ROCKLAND — The final votes will be held in May but there was significant support shown Thursday evening, April 14, for Knox County to continue paying most of its employees a weekly $200 bonus, and more than $2 million for projects put forth by the local homeless coalition.

The Knox County Commissioners and the Knox County Budget Committee met for more than two hours via Zoom April 14 to review proposals for spending about $7 million in money remaining from the county’s American Rescue Plan received from the federal government. The county already spent about $500,000 on extra employee pay in 2021 from the federal aid.

The money requested by the Knox County Homeless Coalition was the last item to be debated, with the two boards agreeing to support using whatever money was left for projects the coalition has proposed. The boards, however, want the coalition to provide a priority list of projects before the next county meeting April 28.

The homeless coalition had requested $4.1 million. The single largest project within that proposal is to spend $2.7 million to purchase 6 Madelyn Lane in Rockport. The property consists of six acres and two former medical office buildings that included offices for Pen Bay Family Medicine and Pen Bay Pediatrics.

Other projects included in the homeless coalition proposal are $320,000 for Habitat’s proposed housing development on Talbot Avenue; $180,000 for Habitat’s project on Philbrick Avenue; $500,000 for a program with the Homeless Coalition and the Knox County Sheriff’s Office to help inmates transition from jail or prison to the community.

After the April 28 meeting, a final hearing and vote on the projects will be held either on May 12 or May 19.

Other spending that survived the budgeting process Thursday evening was a continuation of $200 per week bonuses for county employees in five departments — sheriff’s patrol, corrections, airport security, communications, and information technology. The county provided the $200 in extra pay during most of 2021 with the federal aid.

Sheriff Tim Carroll said the extra money was essential to retain public safety employees. He said the Lincoln County Sheriff’s Office has increased the starting pay for a patrol officer with no experience to $26 an hour. Knox County pays $21, he said.

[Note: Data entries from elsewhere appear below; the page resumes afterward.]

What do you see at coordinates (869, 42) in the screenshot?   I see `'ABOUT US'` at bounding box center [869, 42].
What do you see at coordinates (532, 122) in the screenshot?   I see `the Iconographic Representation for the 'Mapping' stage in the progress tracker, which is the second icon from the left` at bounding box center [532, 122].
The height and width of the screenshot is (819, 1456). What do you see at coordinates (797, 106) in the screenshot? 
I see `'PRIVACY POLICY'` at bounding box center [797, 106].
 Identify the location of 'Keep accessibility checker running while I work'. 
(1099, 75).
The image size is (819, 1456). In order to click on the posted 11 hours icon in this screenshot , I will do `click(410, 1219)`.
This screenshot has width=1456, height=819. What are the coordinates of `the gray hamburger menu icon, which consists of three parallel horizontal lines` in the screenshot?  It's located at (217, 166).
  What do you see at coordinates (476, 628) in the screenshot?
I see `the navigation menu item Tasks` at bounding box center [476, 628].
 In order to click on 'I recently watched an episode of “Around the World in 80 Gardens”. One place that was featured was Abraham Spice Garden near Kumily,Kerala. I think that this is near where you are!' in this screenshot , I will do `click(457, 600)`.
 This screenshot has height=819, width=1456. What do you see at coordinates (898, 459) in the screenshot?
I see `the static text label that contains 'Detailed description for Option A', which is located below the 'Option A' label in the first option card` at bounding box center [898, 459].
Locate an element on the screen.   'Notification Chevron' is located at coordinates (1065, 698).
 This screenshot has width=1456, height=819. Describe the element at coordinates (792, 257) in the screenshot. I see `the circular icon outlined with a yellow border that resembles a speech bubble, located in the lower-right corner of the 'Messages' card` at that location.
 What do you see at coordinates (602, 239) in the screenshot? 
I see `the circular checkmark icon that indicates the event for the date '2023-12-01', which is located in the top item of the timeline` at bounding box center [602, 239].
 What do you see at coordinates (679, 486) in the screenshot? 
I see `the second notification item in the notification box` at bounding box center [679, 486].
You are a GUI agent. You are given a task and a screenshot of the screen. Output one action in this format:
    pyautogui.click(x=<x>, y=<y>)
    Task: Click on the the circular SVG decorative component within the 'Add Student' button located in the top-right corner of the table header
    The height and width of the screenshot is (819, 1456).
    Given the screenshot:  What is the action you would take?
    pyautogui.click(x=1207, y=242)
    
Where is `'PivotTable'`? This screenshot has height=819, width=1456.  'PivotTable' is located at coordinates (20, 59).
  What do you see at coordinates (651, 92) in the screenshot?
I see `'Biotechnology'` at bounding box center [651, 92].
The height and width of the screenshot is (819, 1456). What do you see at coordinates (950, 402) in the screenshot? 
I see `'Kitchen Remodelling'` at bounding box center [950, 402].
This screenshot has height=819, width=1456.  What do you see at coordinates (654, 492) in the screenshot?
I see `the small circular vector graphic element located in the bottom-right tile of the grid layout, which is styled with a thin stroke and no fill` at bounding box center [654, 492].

“We’ve got to be more competitive,” the Sheriff said.

The department will lose officers, he said, who are waiting to see if the county will take action on the continuation of the extra pay.

Commissioner Dorothy Meriwether contended all county employees should get the extra pay not just the five departments. There are 119 employees overall for the county. Commissioner Richard Parent said the extra pay should be handled through labor contract negotiations.

The bonuses will cost about $1.2 million for 2022. Elected officials, such as the sheriff, will not receive the extra pay.

Other projects that gained approval were:

* $1.2 million for the Knox Clinic.

* $300,000 for a boat for the sheriff’s office to respond to island cases. The sheriff, a former Marine Patrol officer, said he and two other officers, including the North Haven deputy, have the training to operate such a boat and other officers can be trained.

* $60,000 for Meals on Wheels.

* $800,000 to replace cell doors at the Knox County Jail.

* $300,000 for replacing microwave communications equipment for dispatch.